Aún no acababa la corrida y ya mi amiga La Grabiela había subido al “feis” su célebre frase: “Y la catástrofe ocurrió”. Toda la tarde fue desconcertante, catastrófica y por demás, un despropósito. Los tendidos casi completamente vacíos. Sólo estaban ahí algunos villamelones y dos o tres cabales. Entre todos, apenas juntaban el medio millar de asistentes. Sin mezclar los pintos con los colorados, de la grada salían coros que cantaban loas a la menor ordinariez que aconteciera en el ruedo. Para esta catástrofe cuenta, y mucho, el encierro de 6 mulos 6, destartalados, feos, descastados y débiles que mandó la ganadera de Carranco como aporte a la patochada. Más trágicas que las de una película de Alejandro González Iñárritu fueron las escenas de toros derrumbados en la arena y los banderilleros ayudándolos a levantarse. También, fueron un poderoso depresivo las embestidas bobaliconas de todos los Carrancos.

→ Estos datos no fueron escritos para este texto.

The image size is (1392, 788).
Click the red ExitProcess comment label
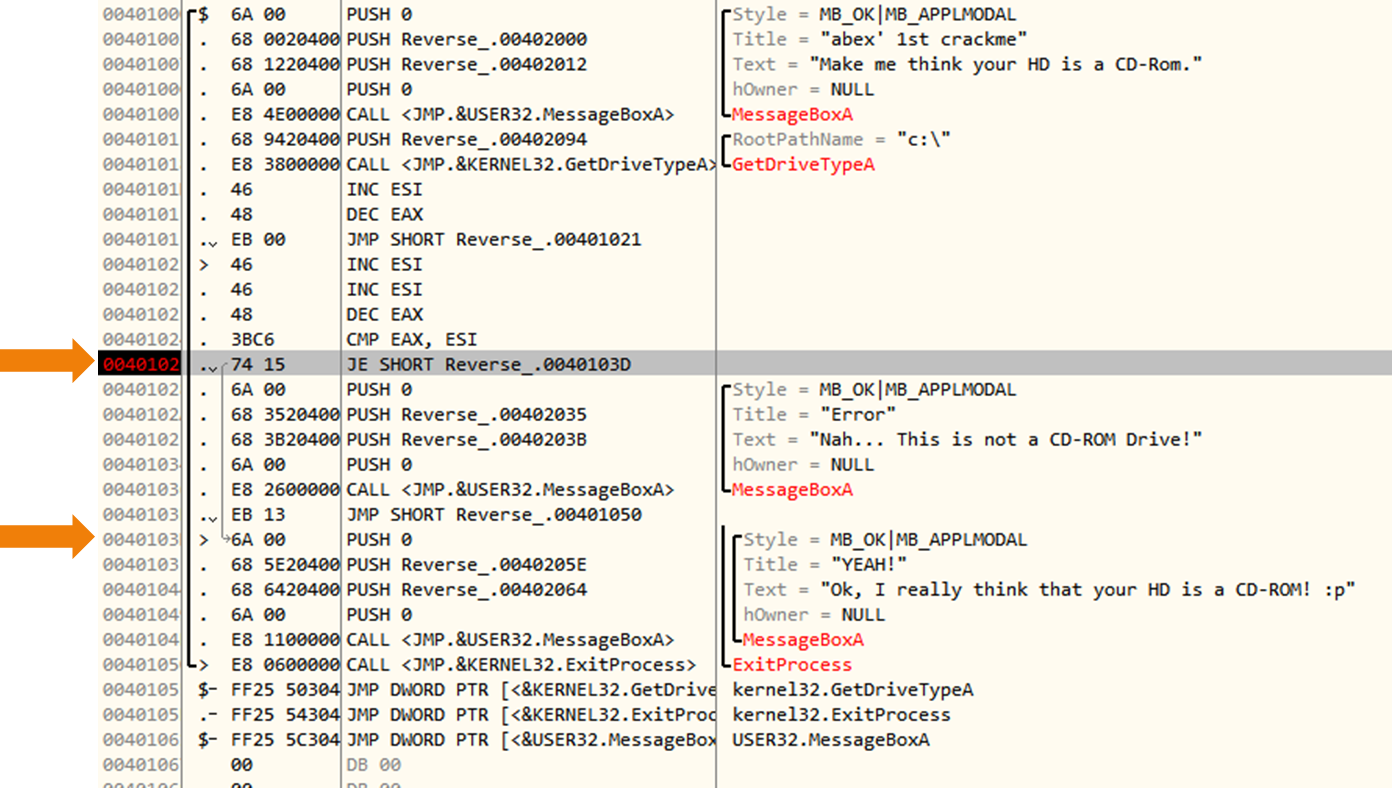coord(792,665)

Para orquestar el caos Alfredo Gutiérrez tomó la batuta y sin saber cómo controlar los pies, que pérfidos lo traicionaban, se iba de la reunión mucho antes de que terminara la suerte. Con ello y dejando enganchar la muleta convirtió al toro en un crucigrama sin solución. Así, se le fue la tarde. Existe toda una nómina de toreros que nunca pasarán del corredor. Sin embargo, la cosa no les preocupa en absoluto, porque en la Plaza México siempre tendrán un lugar. El desconcierto empieza por el hecho de que Rafael Herrerías —el empresario “come toreros”— reparte oportunidades y siempre les tendrá una ocasión más, para que la desaprovechen íntegramente. La colección de dislates aumentó al doblar el cuarto: gracias al servilismo del par de lacayos que se sientan en el palco de la autoridad, Gutiérrez se vio con una oreja en la mano. El primer desconcertado por el regalo fue él mismo, pero con los arrestos que durante la lidia le faltaron para quedarse quieto, arrancó a dar la vuelta al ruedo más indigna de la historia. Parafraseando el poema diré que otro en su lugar hubiera echado a llorar, pero él, en cambio, en lo mejor del despropósito, recorrió la circunferencia agradeciendo a los que le abucheaban.
A continuación, la perplejidad de Eduardo Gallo acrecentó la anarquía pues por sus torerísimas dos actuaciones se ganó la ignorancia del público, que con el taurinismo de Camerón Díaz nunca valoró las lidias valientes y la gran técnica del español. La parquedad del reconocimiento brotado de los tendidos fue la gratificante respuesta de la plaza más grande y estúpida del mundo.
Por su parte, Angelino de Arriaga la estaba librando más o menos con decoro, hasta que a la gente de su administración se le ocurrió regalar el séptimo cajón. Tal vez no preguntaron qué había en el horno y de toriles salió un toro de la ganadería de Jorge María. Despropósito, porque los merengues de esa casa se caracterizan por su bravura y movilidad. Además, se están volviendo una maldición gitana, son especialistas en evidenciar matadores —al caso, recordar otro regalito de la misma casa que puso al Payo a alumbrar cactáceas—. El toro acochinado y cornicorto, fue muy bravo. Apretó desde el primer embroque, por lo que Angelino –que con el paso del tiempo será un buen torero- se le hizo bolas la madeja y ni de coña lo pudo veroniquear. Por la vía del empacho de chicuelinas salvó el trance, pegándolas en los medios, en el tercio, como lances de recibo y como adornos en el quite, la única condición era darlas donde mandara el toro. La maldición se ensañó con el joven diestro, que con toda la afición del mundo se empleó largo rato sin sacar nada en claro. Su poca experiencia lo llevó a desperdiciar un ejemplar del que nunca sabremos si por aburrimiento terminó por salir con la cara arriba, voltear contrario e irse de la pelea. Un nuevo despropósito corrió a cargo de los empleados del palco de la autoridad que con mucho criterio —para cuidar sus empleos— indultaron a un toro bueno, pero que no alcanzaba la cota.
Los últimos disparates van por cortesía de algunos críticos, gente turbia donde la haya, que jorobados por el peso de los eufemismos, en sus apasionantes crónicas se fijaron mucho en cosas tan trascendentes como la mala entrada o el clima apacible. Ponderaron el estocadón de Gutiérrez que le valió la orejita, pero comprensivos no escribieron ni pío de las enormes deficiencias. Además, con muchos cachetes, encima de las condiciones integrales del toro, hicieron de la salida a hombros de Herrerías lo más destacable. Tiene huevos, aquí la tauromaquia mexicana: Una catástrofe consumada.